Detail of Michaelangelo's David. copyright unknown. Best not sell this picture, just to be on the safe side.Lately I have been thinking a lot about testosterone, the drug of choice for half the world's population. As a pastor and counselor I am very aware of the damage that testosterone has done to some women and children and men. Also, I have spent my entire ordained ministry in a church where the word "patriarchy" is a pejorative and where oestrogen friendly concepts such as inclusiveness and openness are often treated as synonyms for the gospel. And it seems sometimes that, in our church at least, there is not a lot of testosterone around. Some time ago, Leon Podles wrote a book called The Church Impotent, which examines why men are greatly outnumbered by women in the Western Church - as they very demonstrably are. When my friend Graeme Brady favourably reviewed the book for an Anglican magazine, he was hounded for months by those who were infuriated at his insensitivity in even raising such a question. The reaction suggested that the Church is not a particularly friendly environment for testosterone, which is pretty much Podles' point.

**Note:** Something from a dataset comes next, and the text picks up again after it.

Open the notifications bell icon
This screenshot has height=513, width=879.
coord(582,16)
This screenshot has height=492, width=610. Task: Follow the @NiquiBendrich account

The question, for me has suddenly become a whole lot more personal. In the medium term future, I face the very real prospect of someone turning off the tap (stop smirking, Mr. Freud) as far as my own testosterone is concerned and I'm wondering what it will mean. There are obvious consequences, of course, which are not the most alarming as they are fairly easily treatable given a bit of chemical ingenuity. The deep consequences are the ones that I wonder about.
Once, when I was nineteen, at 1:00 am on a clear moonlit, frosty night, I drove a Mark II Zephyr at 100 miles per hour over the mile long span of the Rakaia bridge . Halfway across, just for the rush it would give me, I turned out the headlights and plunged the car into utter darkness. That was testosterone. Many times, in my thirties I lay awake thinking about my parish, and wondering how I might make it bigger. Then I went out and gave everything I had to make it happen. That also, was testosterone. Testosterone is what makes my foot slip onto the accelerator a fraction faster than it might and makes my eyes linger on a decolletage a fraction slower than it might; it is also testosterone that fuels the engagement I have with an audience and makes a live sermon infinitely more compelling than any written or recorded version might be. Testosterone fuels my desire to pursue a quarry and chance my arm and drive myself to achieve. Testosterone often fuels the growth of large parishes which supply other, smaller, gentler places with leadership and resources and money.
Now here's the bit I would never say except for the strange position that I find myself in with regard to the Anglican Church in Aotearoa/New Zealand: The church has no rewards on offer that I want, and no sanctions in hand that I fear. So I can say that the malaise of the church is due, in part, to a lack of testosterone. We lack what we once had in abundance: the energy and intiative of men, particularly young men. The church is no longer a place for a young man to emulate Parsifal and venture away from home and risk all in the pursuit of a great goal. The energy of young men has all but gone from the church, and we all suffer because of it.
Of course masculinity can cause problems. One of my early experiences on the path to ordination was of being mercilessly bullied by a (male) examining chaplain - erudite, learned, twice my age - who exerted his considerable verbal, intellectual and emotive skills to reduce me to wreckage purely because he could. But I have lived in the church long enough to have experienced, more than once, the effects of dysfunctional matriarchy which are every bit as destructive and oppressive as those of dysfunctional patriarchy. Rather than gender, it is the inability to handle power, which causes all the problems. I do not intend to denigrate the contribution of women to the church, or to belittle the damage done to the church by centuries of oppression of female energies, but in our championing of the oppressed we have sometimes not so much corrected a wrong as made a mirror image of it. We worship an incarnate God, who redeems - that is, buys back and makes holy - all of human worth, including testosterone.
Just when I am in a place to truly appreciate the wholeness and holiness of testosterone I am being asked to return it to the counter for repairs. Perhaps now it is time for me to accelerate the path I have been on for a while anyway: the one described by Jung, away from doing and into being. It is a welcome prospect in many ways... but sometimes I look at the insipidity of our androgen deficient church and quake.